Cela fait bien longtemps que la folie, considérée comme une lèpre de la raison dont les plus atteints ont été à l’âge classique enfermés dans les léproseries désaffectées, n’a plus droit de cité, mais on ne pensait pas que, en trois décennies à peine, l’état des lieux ait pu se dégrader à ce point.
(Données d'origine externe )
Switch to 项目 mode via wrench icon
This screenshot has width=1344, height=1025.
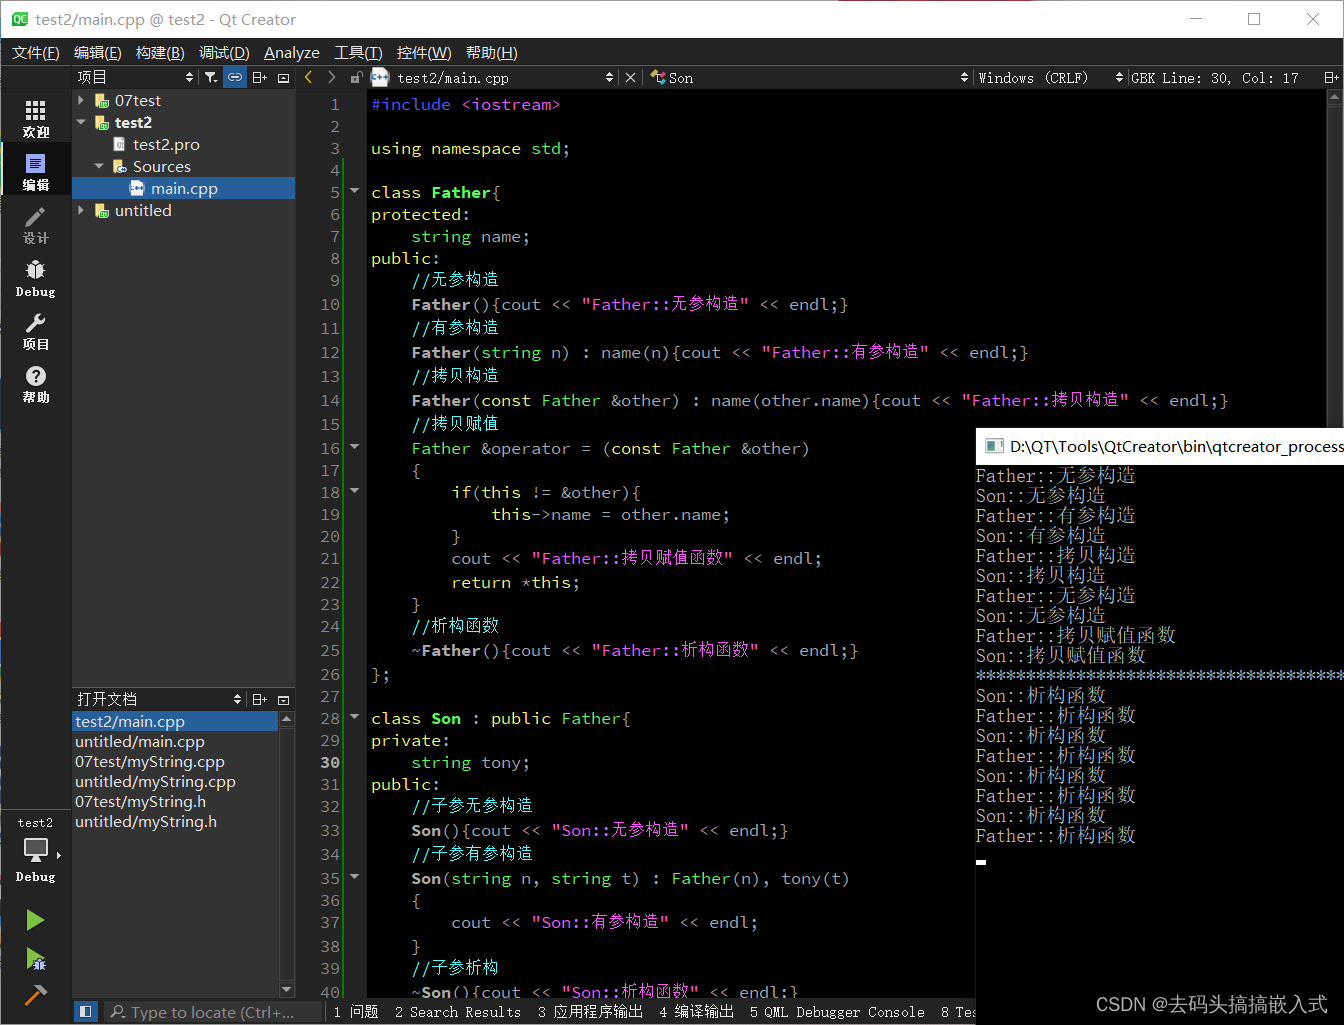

Si décrié à l’époque, l’état du soin psychiatrique dans les années 70 ou 80 pourrait, vu d’aujourd’hui, paraître tellement enviable que certains y situent un âge d’or, ainsi que le fait Catherine, infirmière qui a connu cette époque des sorties régulières, aujourd’hui impossibles : « Le service accueille de plus en plus de malades qui restent de plus en plus longtemps, pas tant, précise-t-elle, pour des problèmes médicaux que sociaux, et comme on manque de structures de soins en ville, les patients sédimentent dans les murs de l’hôpital ». Il est loin, le temps des virées au cinéma, ce temps où l’on considérait « qu’il était urgent de rendre la folie à la société, d’utiliser à bon escient le potentiel soignant contenu dans le peuple. »
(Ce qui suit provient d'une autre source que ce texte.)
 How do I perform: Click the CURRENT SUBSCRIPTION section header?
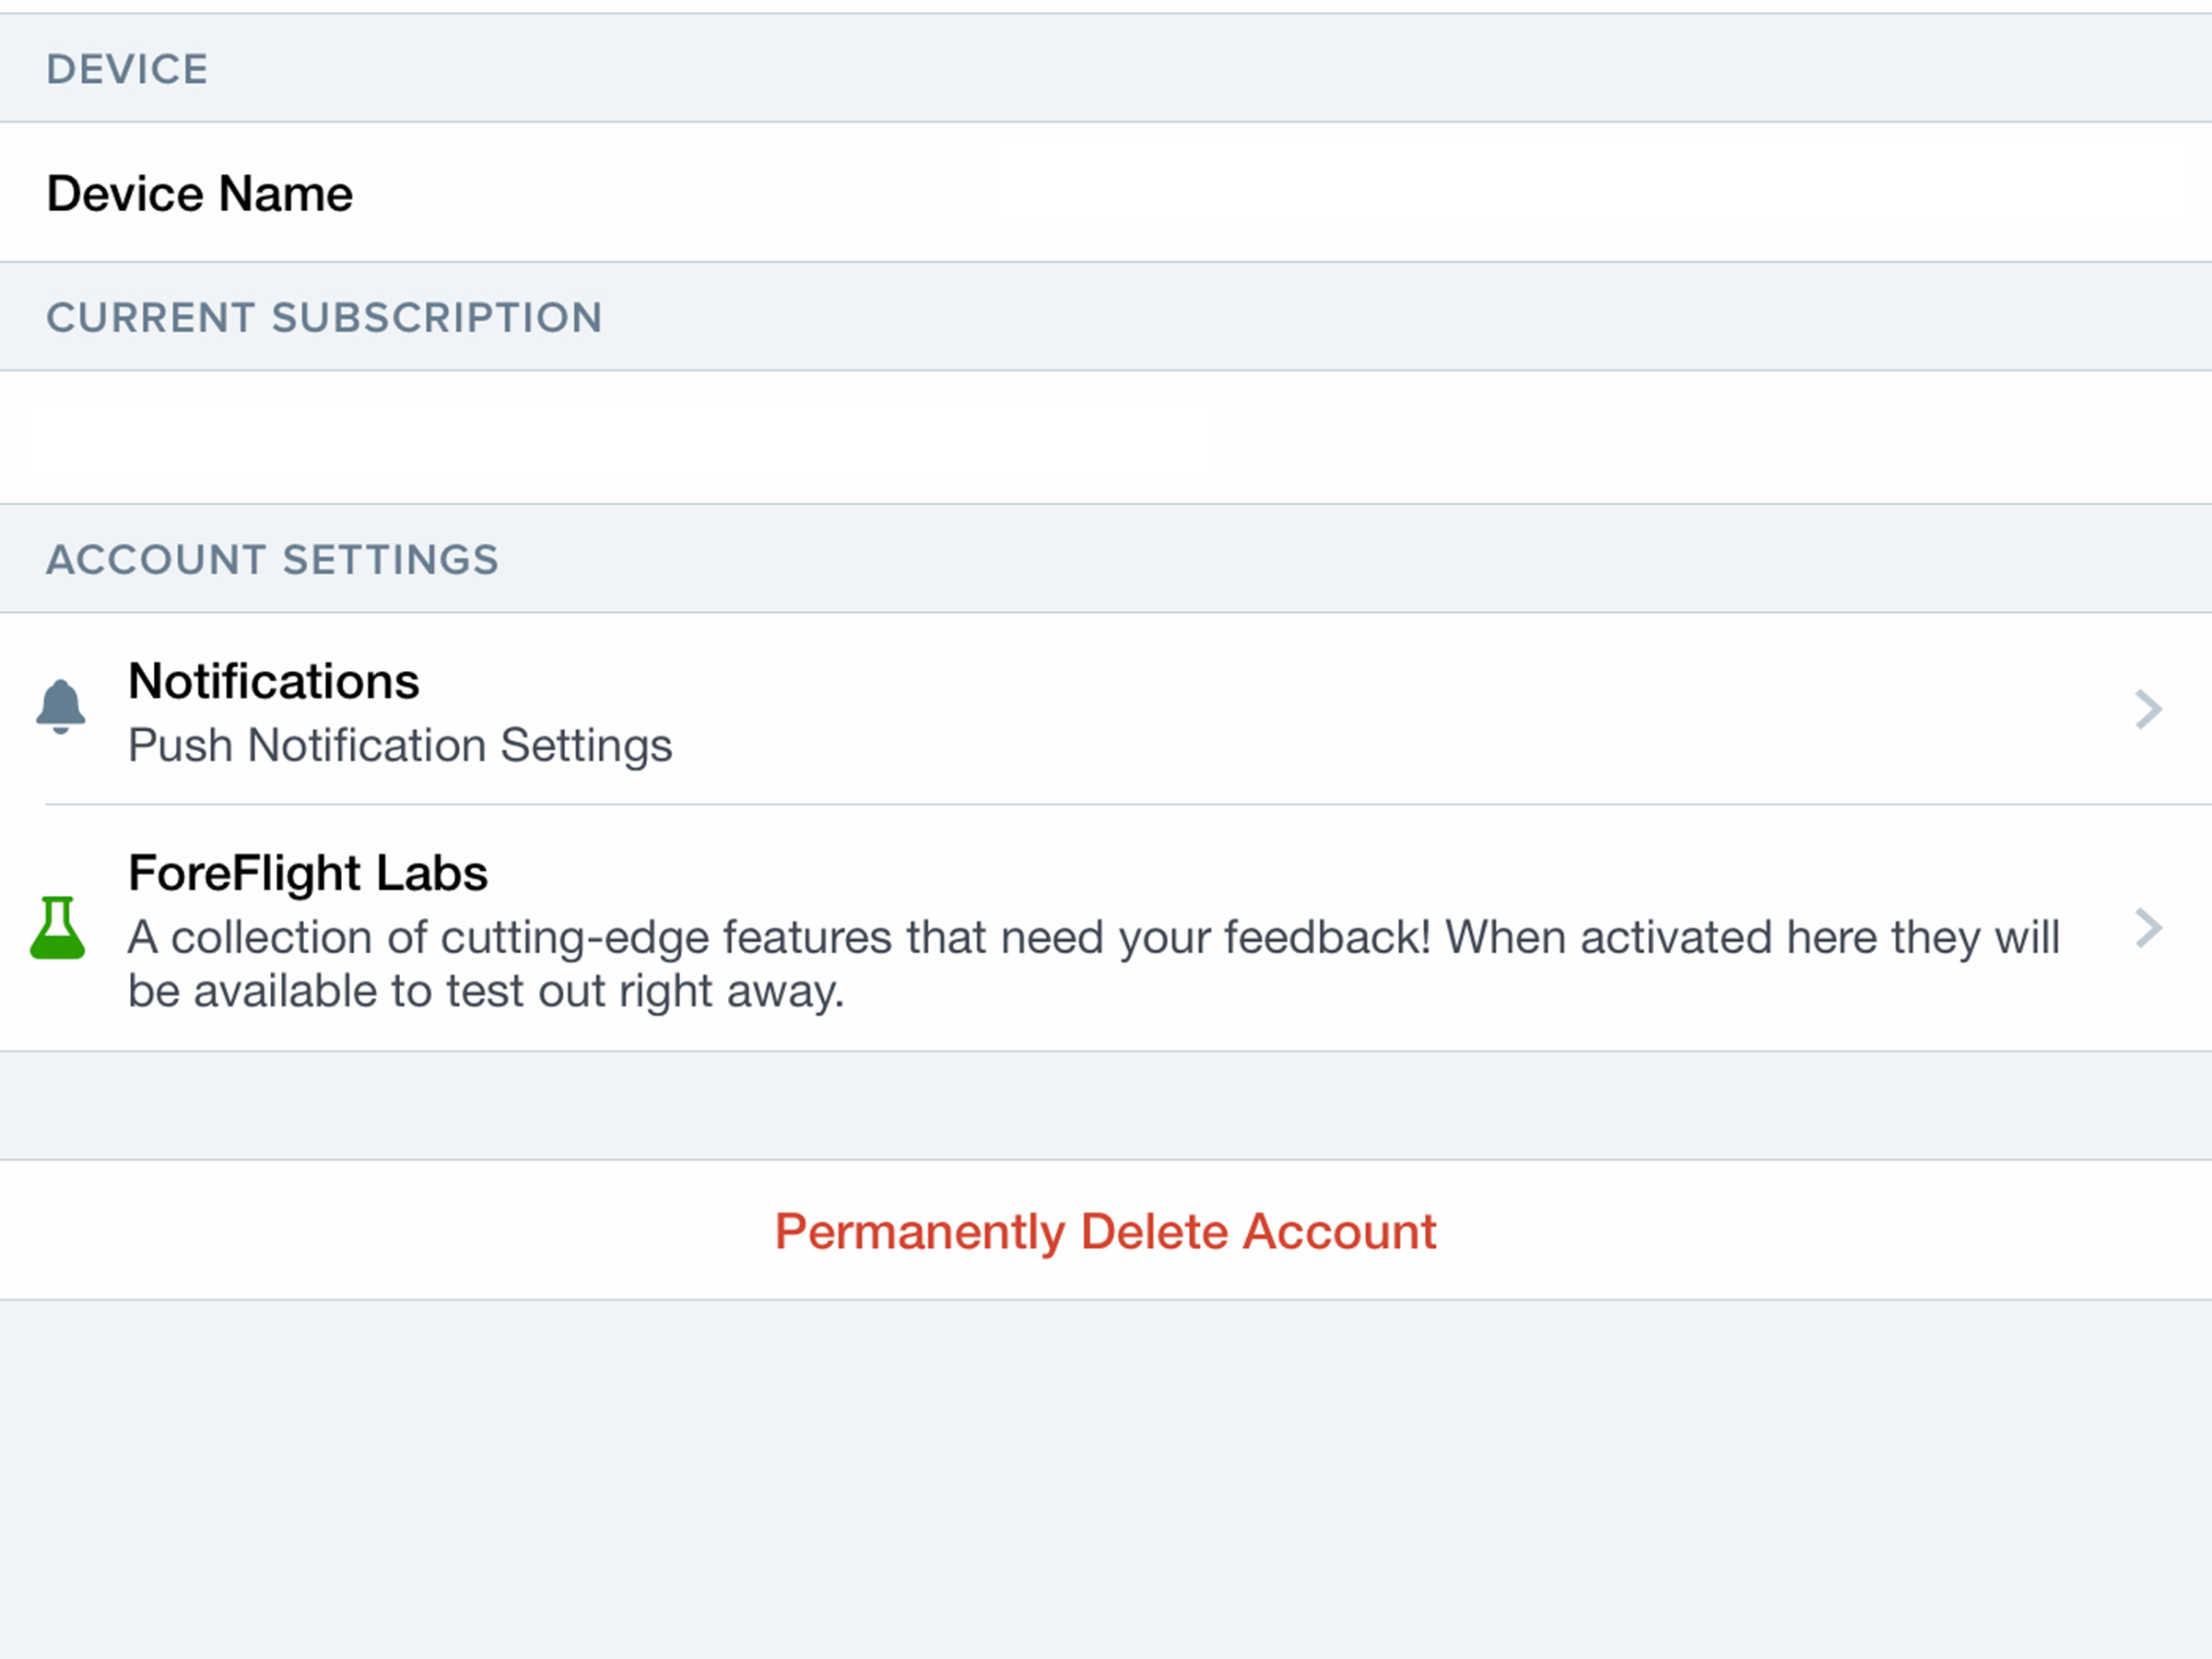tap(324, 318)
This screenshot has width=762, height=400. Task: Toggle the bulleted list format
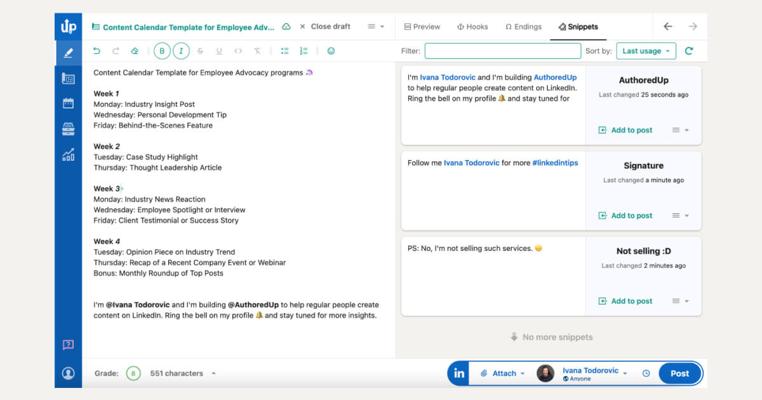coord(285,51)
À la folie est un livre de cœur, et l’on entend aussi bien ce mot de cœur au sens ancien du terme, le courage qu’il désigne. Il est assurément composé avec beaucoup d’art, et c’est sa plus grande force : comme chacun sait désormais, il n’y a que l’art pour nous éviter de périr de la vérité. Et la vérité, celle de la folie plus qu’aucune autre, est insoluble : elle est insoluble dans le quotidien normalisé, dans le discours rationnel. Mieux vaudrait, dès lors, aller au plus simple : recopier les pages. Mais il y a toujours plus simple, réflexion faite : et en l’occurrence le plus simple serait que vous vous précipitiez à le lire ; après tout, chacun son boulot si l’on veut comprendre collectivement de quelle étoffe est faite la doublure du monde que nous habitons.

Joy Sorman, À la folie, Flammarion, février 2021, 288 pages. 

NDLR – AOC a publié « Fou comme un lapin » (extrait du chantier de À la folie) de Joy Sorman le 16 février 2020, rubrique « Fiction ».